Comparaison côté employeur
| Voiture de fonction | Augmentation équivalente | |
|---|---|---|
| Dépense directe | ≈ 6 600 € (coût réel du véhicule) | ≈ 12 090 € de brut |
| Cotisations patronales (≈ 42 %) | ≈ 1 890 € (sur l’AEN de 4 500 €) | ≈ 5 080 € (sur 12 090 €) |
| Coût total employeur | ≈ 8 490 €/an | ≈ 17 170 €/an |
La voiture de fonction coûte donc environ deux fois moins cher à l’employeur pour un service équivalent rendu au salarié. C’est un rare cas « gagnant-gagnant ».
Les limites à garder en tête
- La comparaison suppose que le salarié a réellement besoin d’une voiture ; s’il n’en veut pas, la prime en cash reste plus flexible.
- Une prime alimente le salaire de référence (retraite, indemnités) ; l’AEN aussi, mais sur une base plus faible.
- Le véhicule reste la propriété de l’employeur : pas de valeur de revente pour le salarié.
Questions fréquentes
Et pour un véhicule électrique ? L’écart se creuse encore en faveur de la voiture de fonction, grâce à l’abattement de 70 % sur l’AEN. Voir notre page véhicule électrique.
Comment estimer précisément mon avantage ? Chiffrez votre cas avec le simulateur d’avantage en nature voiture, puis comparez à l’augmentation qu’il vous faudrait.
Sources et références officielles
- Arrêté du 25 février 2025 relatif à l’évaluation des avantages en nature (Légifrance)

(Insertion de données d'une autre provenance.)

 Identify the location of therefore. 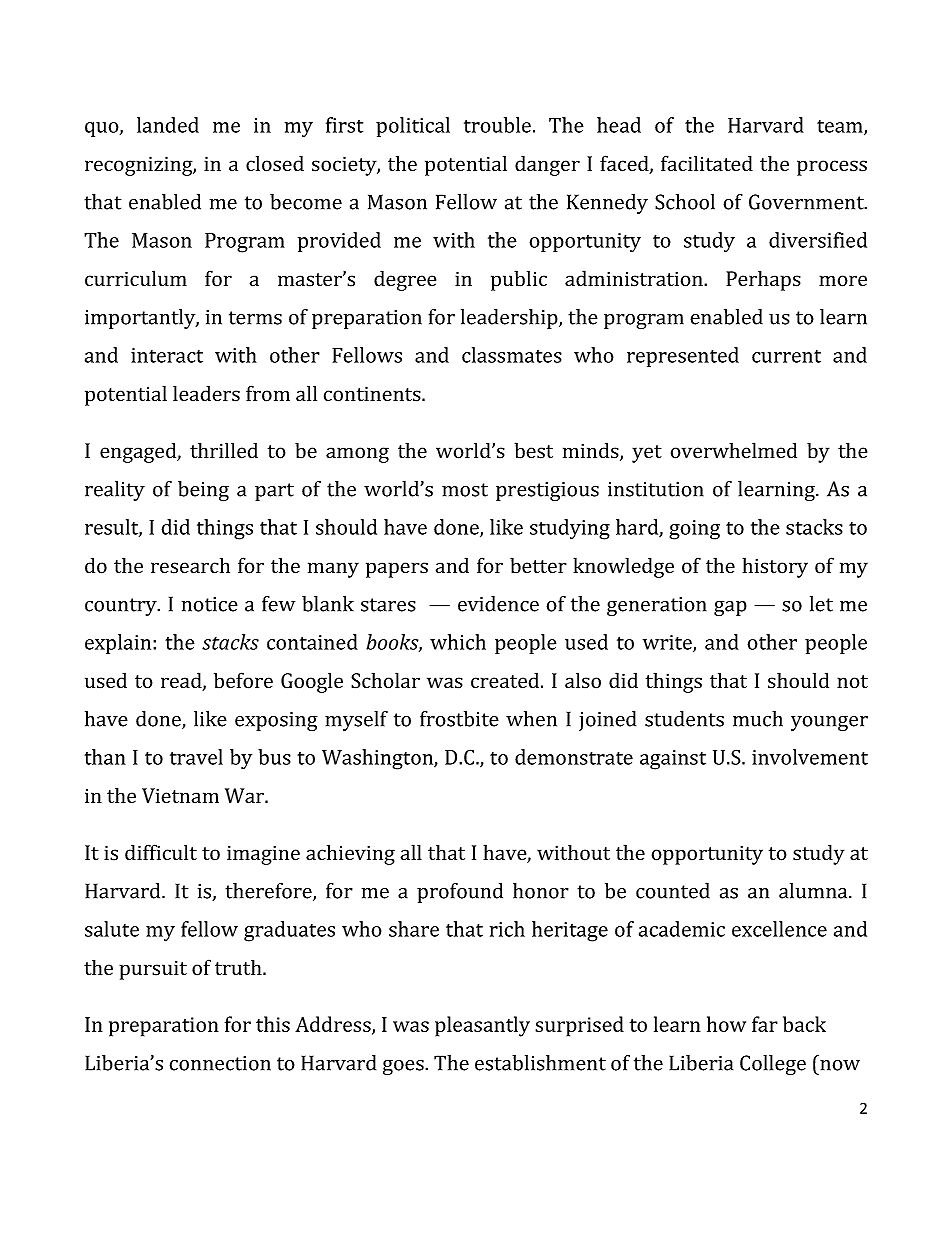
(269, 892).
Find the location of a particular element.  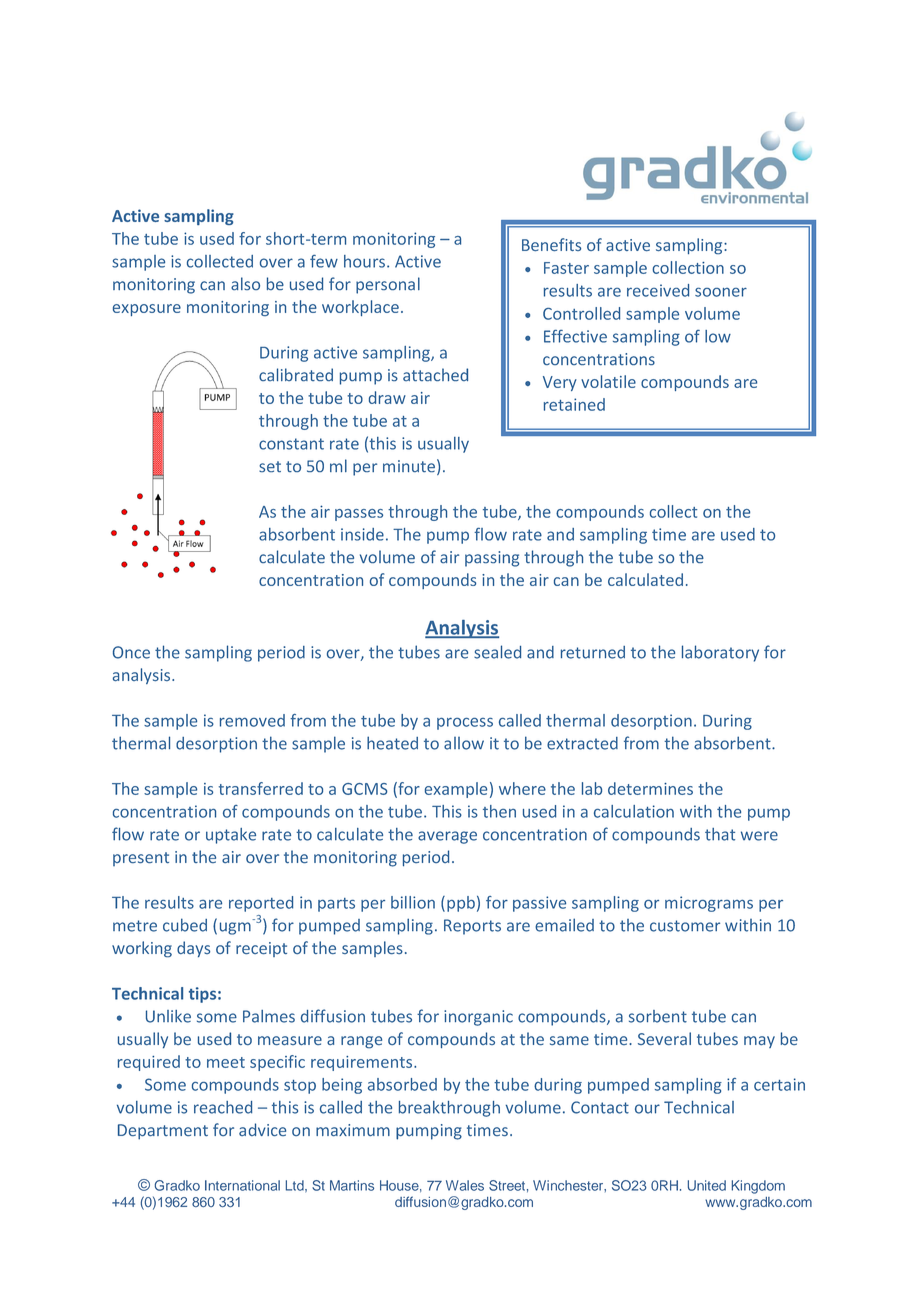

personal is located at coordinates (388, 285).
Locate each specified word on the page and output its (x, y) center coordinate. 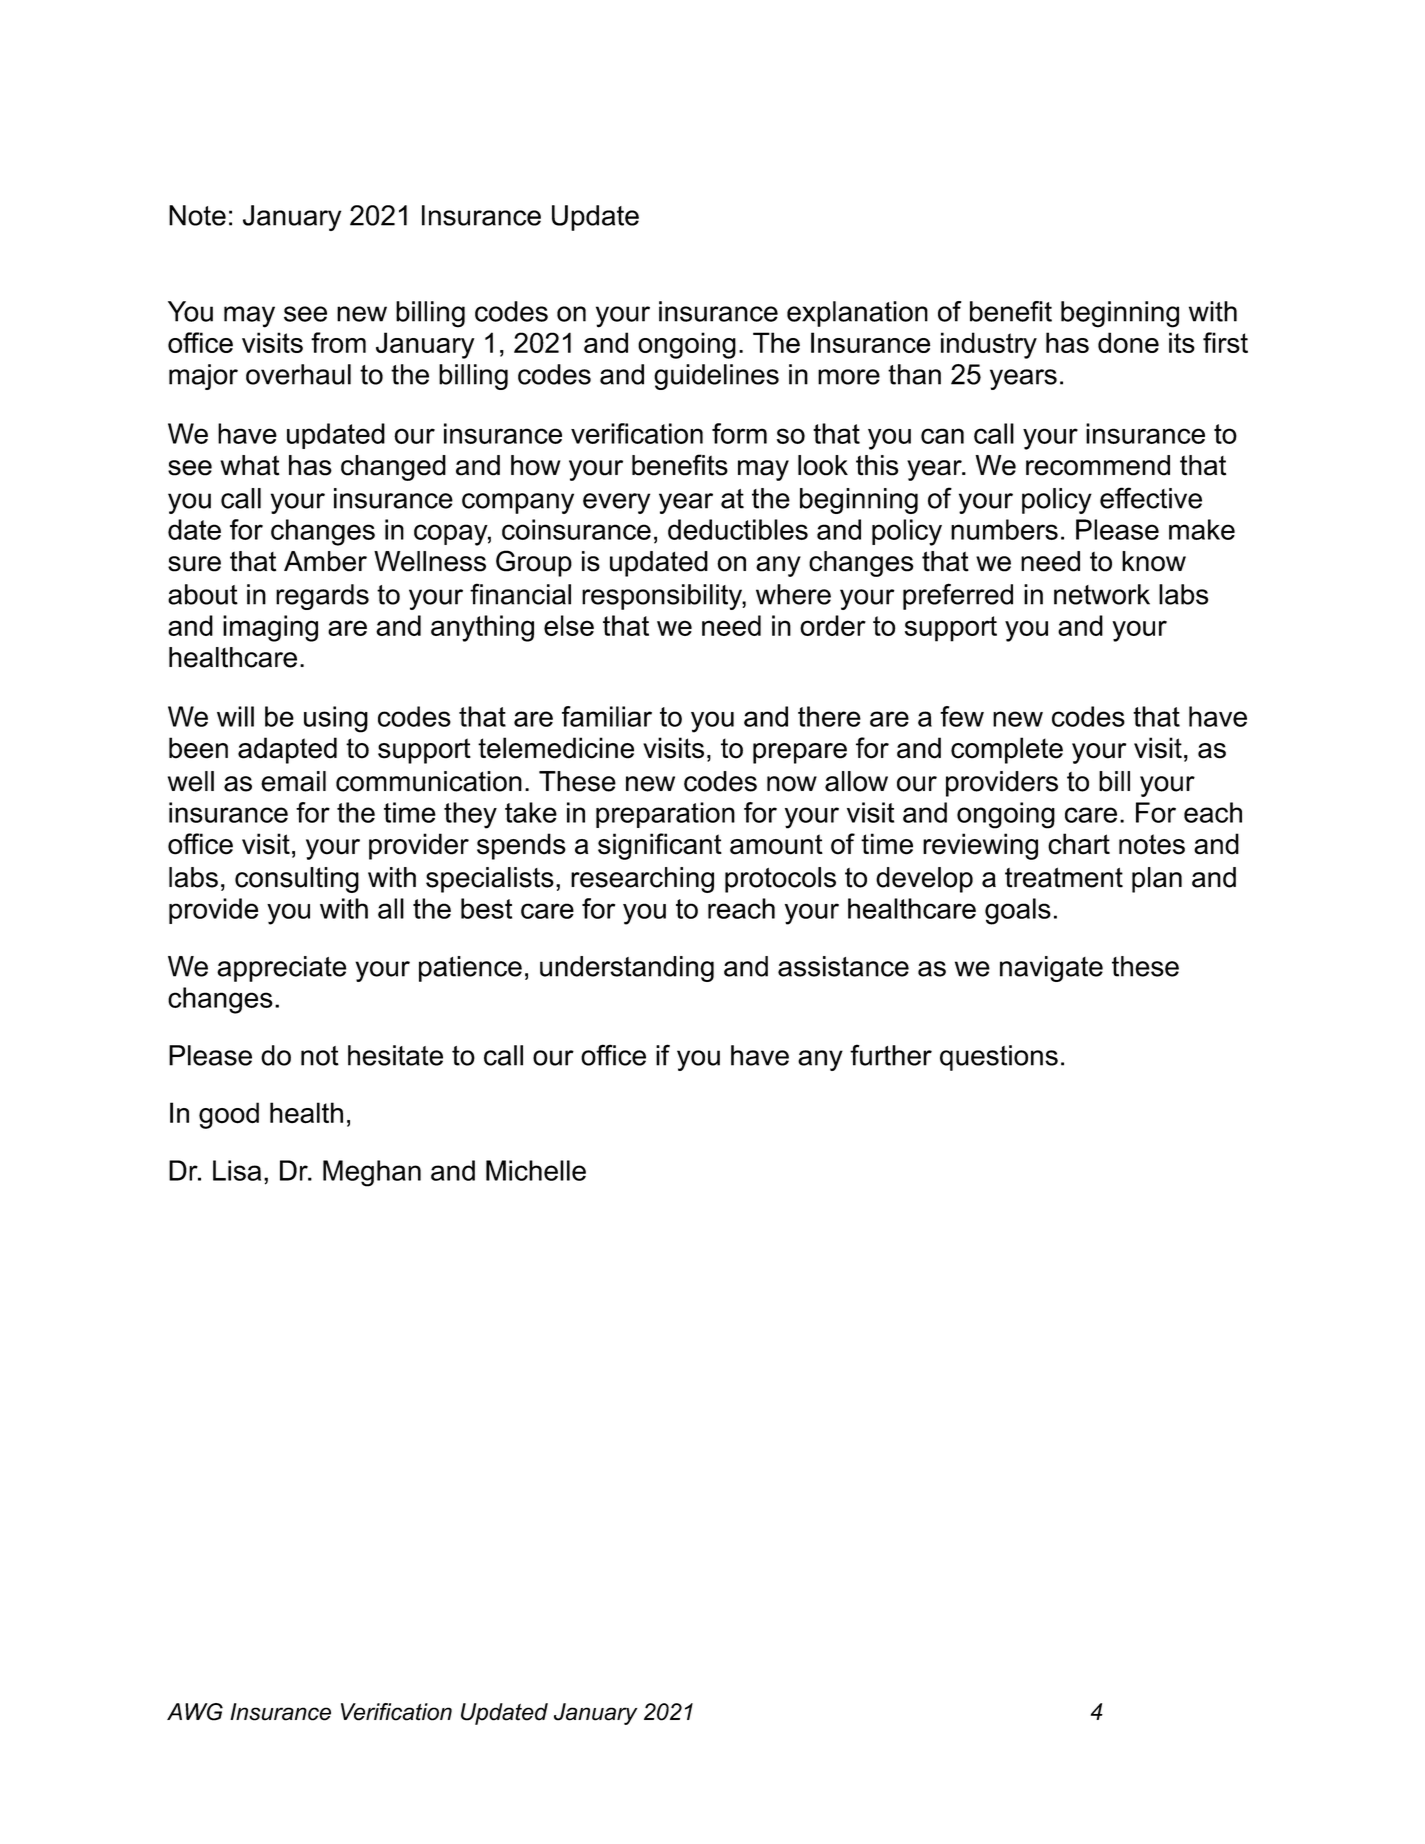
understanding (627, 969)
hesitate (395, 1055)
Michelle (536, 1170)
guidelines (716, 377)
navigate (1051, 969)
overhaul (298, 374)
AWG (195, 1712)
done (1128, 342)
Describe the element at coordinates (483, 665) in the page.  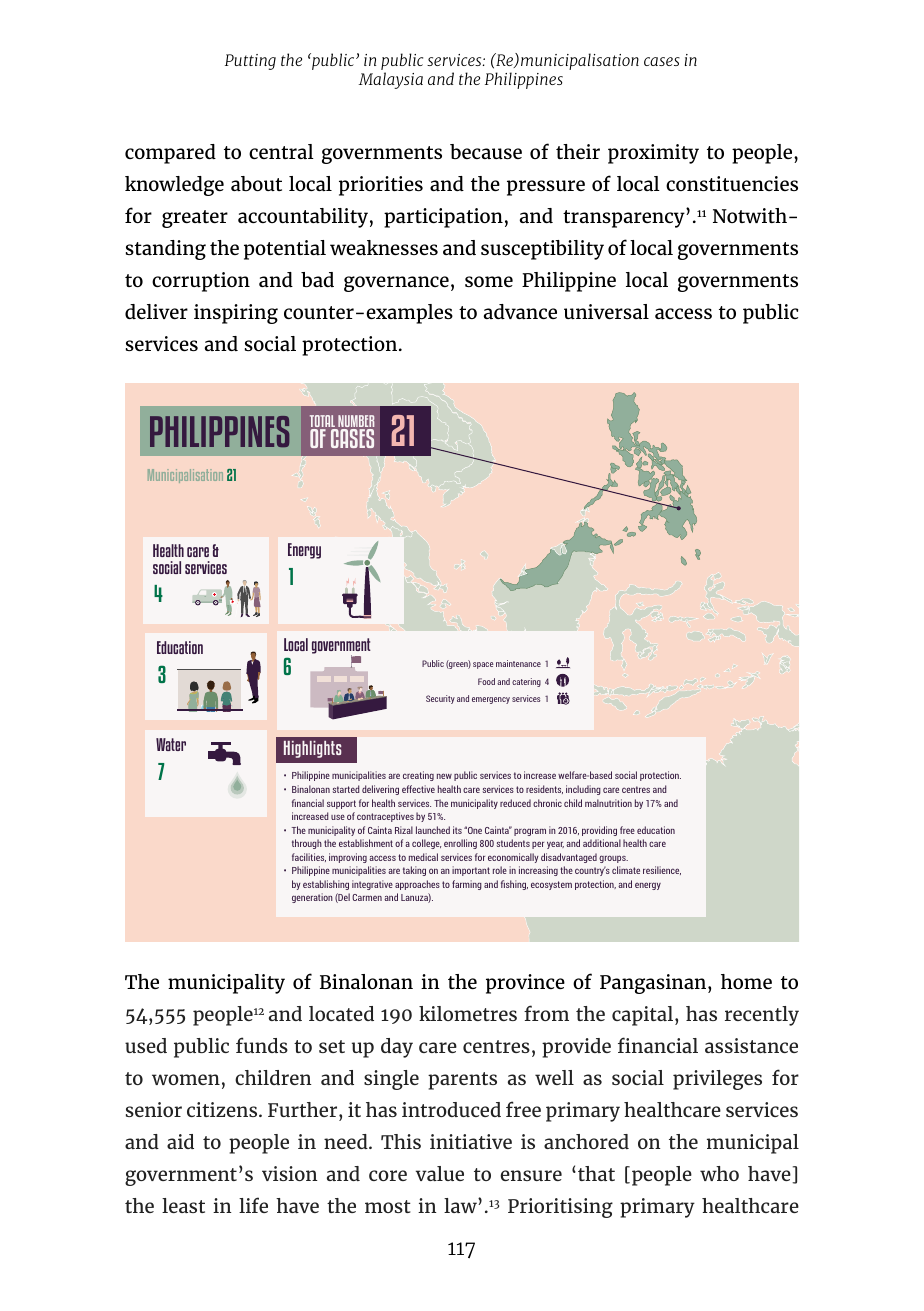
I see `space` at that location.
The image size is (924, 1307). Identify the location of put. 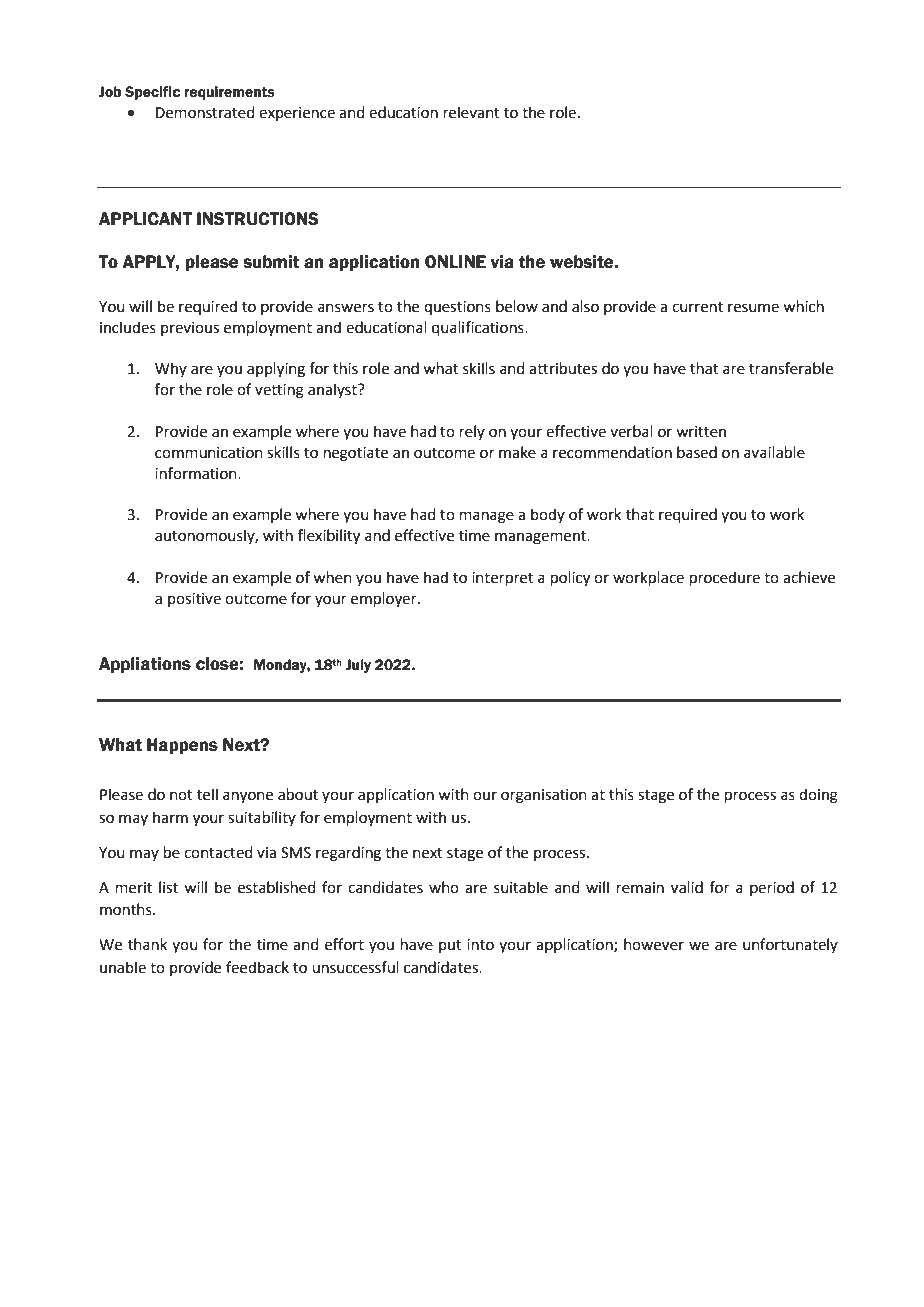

- Les avantages en nature — Urssaf.fr
- Avantages en nature, taux et barèmes — Urssaf.fr
- Avantages en nature — Bulletin officiel de la Sécurité sociale (BOSS)
Les taux de cotisations (≈ 22 % salariales, ≈ 42 % patronales) et le taux d’impôt (30 %) retenus dans les exemples sont des ordres de grandeur illustratifs ; vos taux réels dépendent de votre situation. Article informatif ; il ne se substitue pas à un conseil personnalisé.